In early December 2009, Google announced on their blog titled “Personalized Search for Everyone” that they would be using 57 “signals” derived from your previous searching behavior in order to predict the sites you were most likely to choose in your search. Netflix, Yahoo, Facebook, and YouTube, to mention just a few, use similar predictive Internet filters based on who you are, past searching behavior, and limiting hits to what fits your profile. Eli Pariser in his book, The Filter Bubble: What the Internet Is Hiding from You, describes the result as “invisible autopropaganda-indoctrinating us with our own ideas, amplifying our desires for things that are familiar and leaving us oblivious to the dangers lurking in the dark territory of the unknown.” A space outside our own comfort zone where there is less room for those chance encounters that bring insight and learning.

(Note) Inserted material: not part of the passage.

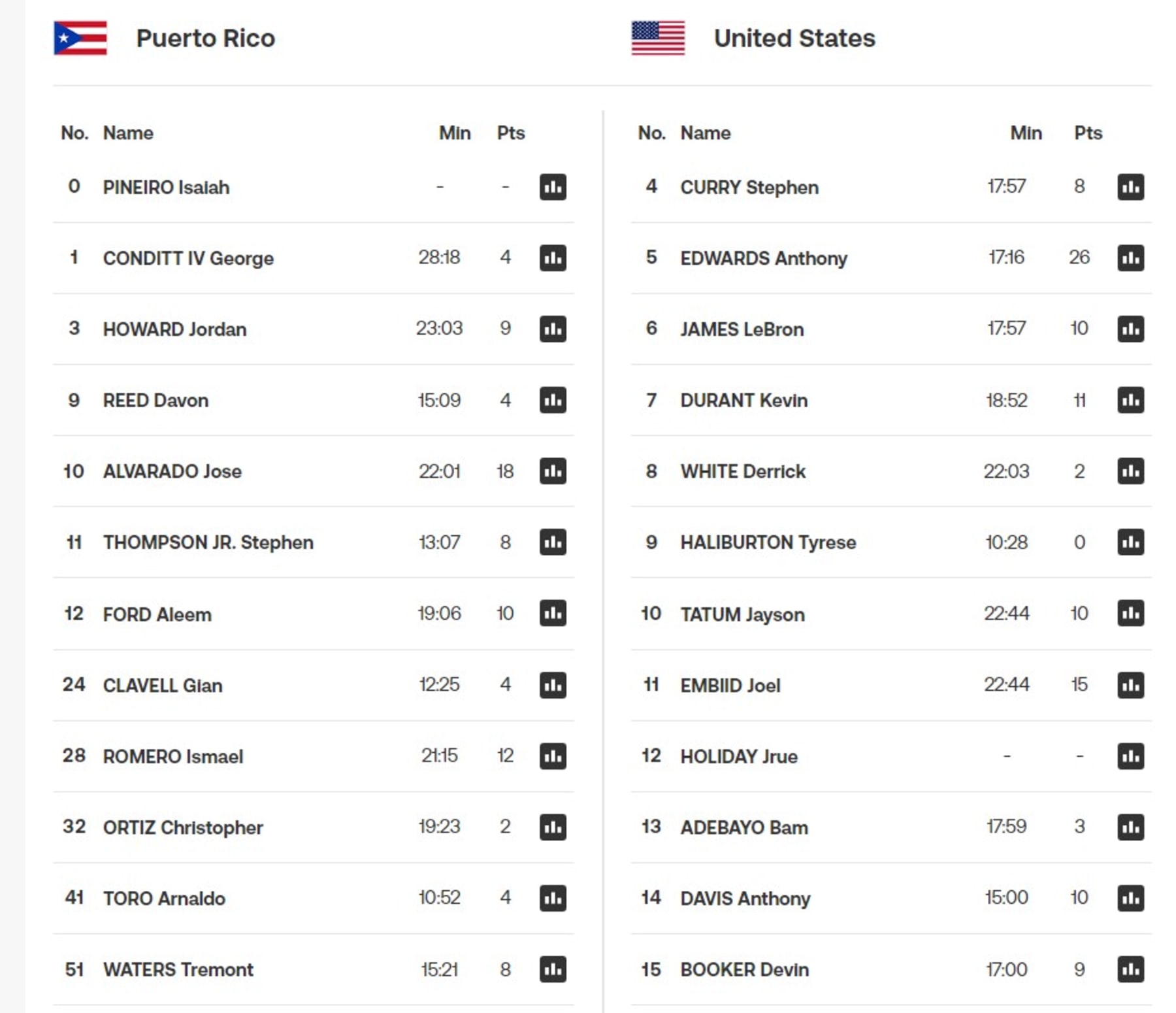Open stats chart for CONDITT IV George
1176x1013 pixels.
pyautogui.click(x=552, y=258)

Cass Sunstein, in his book, Infotopia: How Many Minds Produce Knowledge, describes the problem as information cocoons-“communications universes in which we hear only what we choose and only what comforts and pleases us.” Where we choose to get our information, what we choose to read or listen to, and the avoidance of those channels that are outside our own comfort zone. As Pariser reminds us, “Creativity is often sparked by the collision of ideas from difference disciplines and cultures.”
Don’t believe it? Test it yourself, as I did last week with two colleagues. Pick a topic and do a Google search. Ask a couple of other people to do the same search. Compare your results.
PFC Gladys Bellon, one of the 27 WAC switchboard operators, and Sgt. Robert Scott test lines in the frame room of the Victory Switchboard, 7/15/1945, National Archives Identifier 199010
So, what can you do? Pariser suggest adding new websites to your repertoire-“varying your path online dramatically increases your likelihood of encountering new ideas and people.” Develop a basic understanding of algorithmic literacy and use sites that give users “more control and visibility over how their filters work and how they use personal information.”